Excerpt to read
========
As part of Arts Centre Melbourne’s (ACM) composition mentorship program, 5x5x5 – the five selected composers have released their original compositions through ACM’s Together With You digital platform.
For the first time in the program’s eight-year history, 5x5x5 has given the artists, Ceridwen McCooey, Mabel Windred-Wornes, Samuel Kreusler, Sue-Anne Tan and Theo Carbo, the autonomy to self-produce their works in home studios – ensuring they did not miss out on this crucial opportunity during lockdown. See details below!
“It was a great chance to develop new work at home in a time where working in a live capacity as a musician is not possible. It was also a really good chance to refine my technique in working with studio-based composition methods,” says Theo Carbo.
“It was really nice to just bunker down in my home studio and create with the limitation of only being able to use what I have available here. It was amazing what I pulled out of the cupboard; I found many percussion instruments from when I was a kid. It was a really experimental and introspective process,” says Mabel Windred-Wornes.
========
Data for the task
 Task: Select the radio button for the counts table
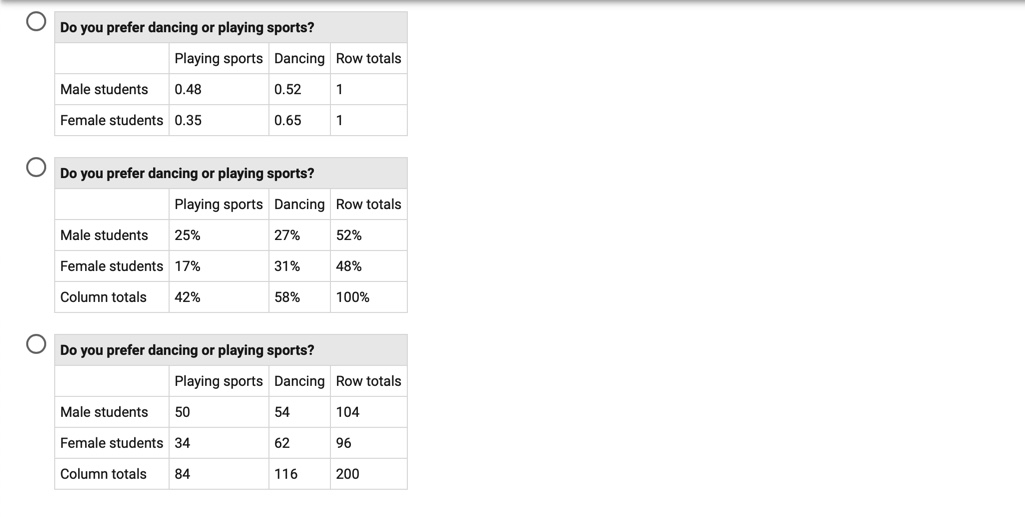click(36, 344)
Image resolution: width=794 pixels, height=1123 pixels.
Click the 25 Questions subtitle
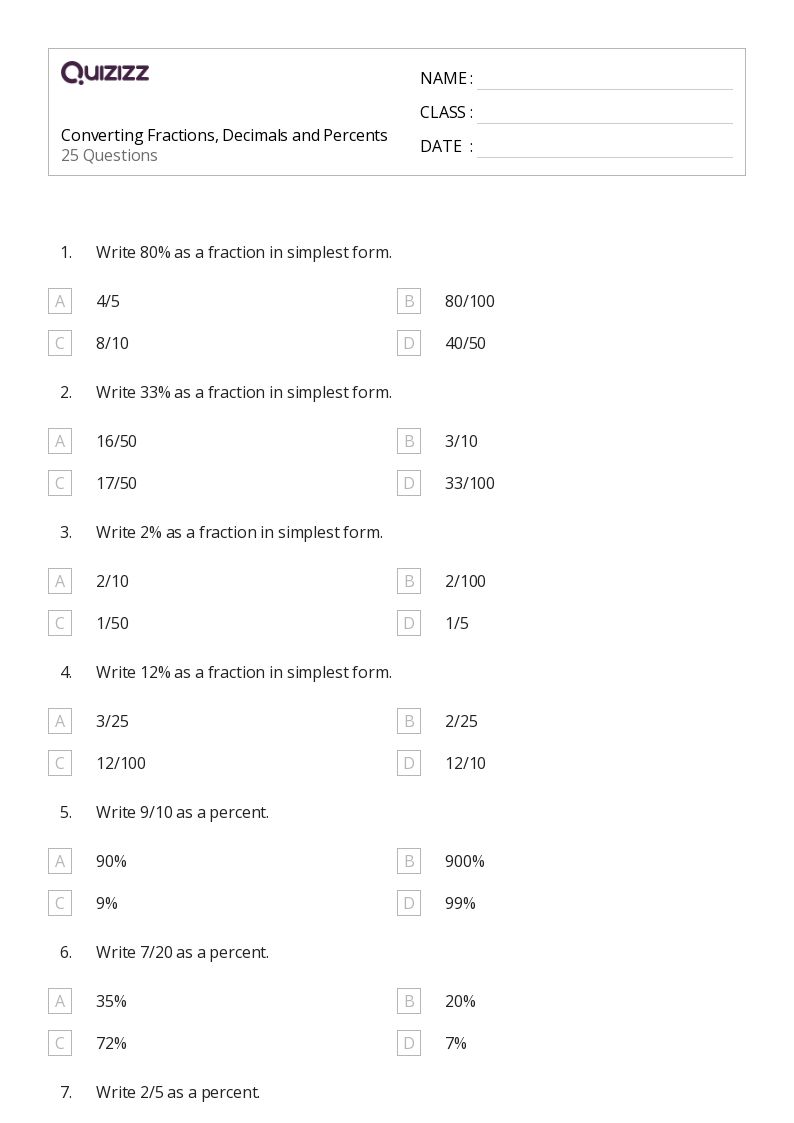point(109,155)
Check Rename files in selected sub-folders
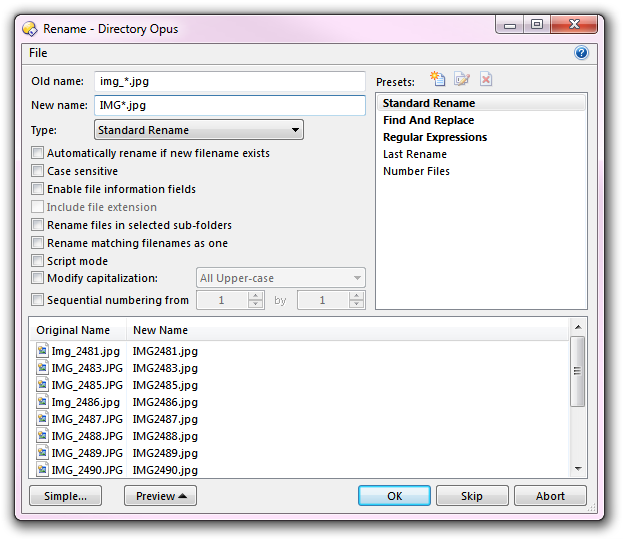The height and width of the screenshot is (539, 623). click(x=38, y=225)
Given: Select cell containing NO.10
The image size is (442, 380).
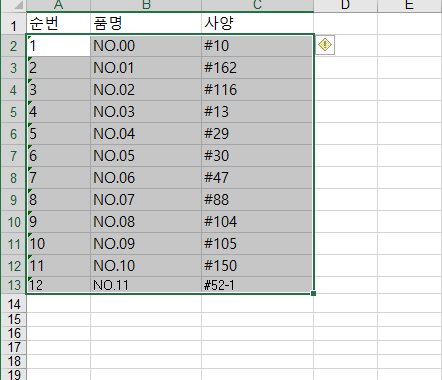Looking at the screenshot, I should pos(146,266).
========
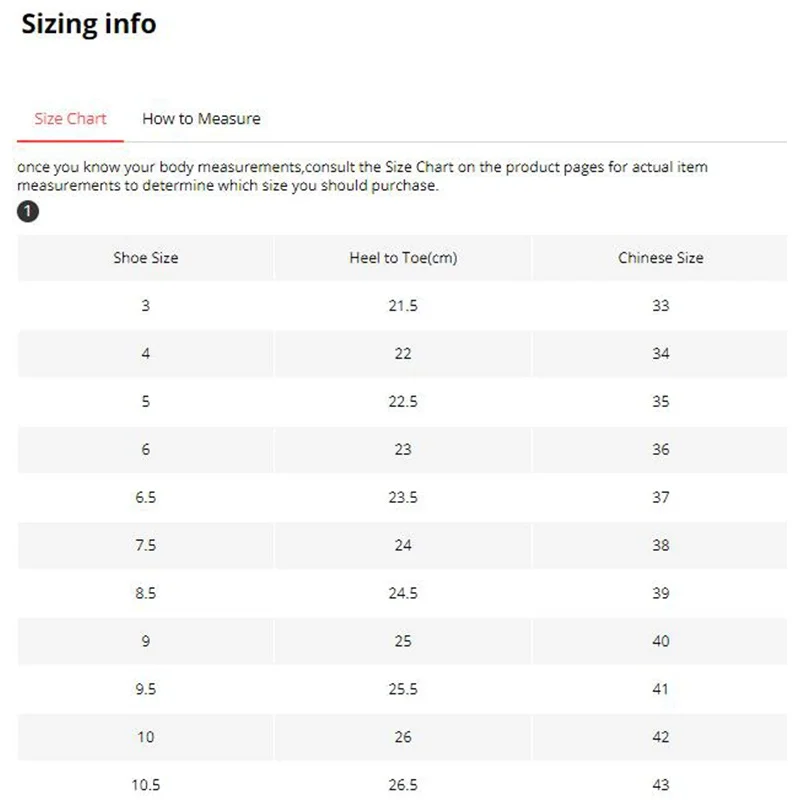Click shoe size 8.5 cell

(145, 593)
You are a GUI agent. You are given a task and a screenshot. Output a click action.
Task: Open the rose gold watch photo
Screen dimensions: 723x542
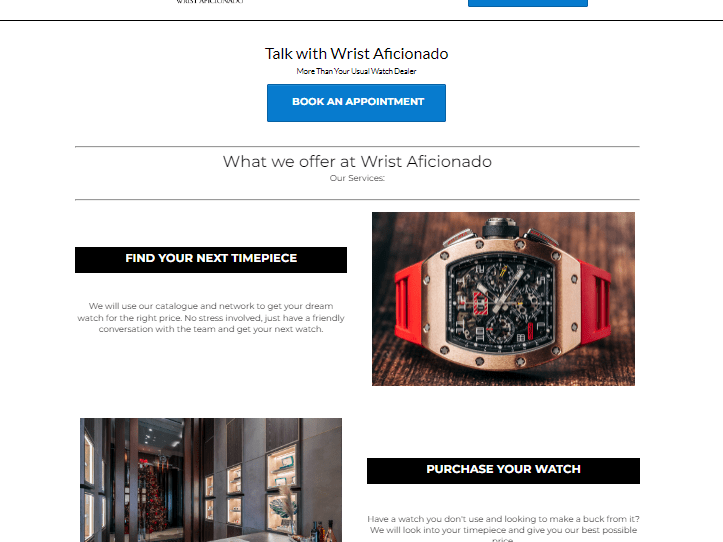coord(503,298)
========
Problems to work on
**A)** Print the records from the line with "Check Rename files in selected sub-folders" to the line with "Looking at the", leaving the pictures out.
**B)** Proceed with the piece on the 5x5x5 composition mentorship program from where it stops.

Expected outputs
**A)**
Check Rename files in selected sub-folders
The height and width of the screenshot is (539, 623). click(x=38, y=225)
Given: Select cell containing NO.10
The image size is (442, 380).
Looking at the screenshot, I should pos(146,266).

**B)**
The five composers come from a diversity of musical backgrounds and practices, working under the direction of artistic mentor and celebrated composer Kate Neal. Exploring the theme of Memory, they each produced unique, engaging, and thoughtful compositions.
“I explored memory as something fragmented, repetitive and unclear. I tried to explore this through fragments of voice, breath and melody to create rhythmic elements that morph, break and play and how this can create chaos but also space and fluidity,” says Windred-Wornes.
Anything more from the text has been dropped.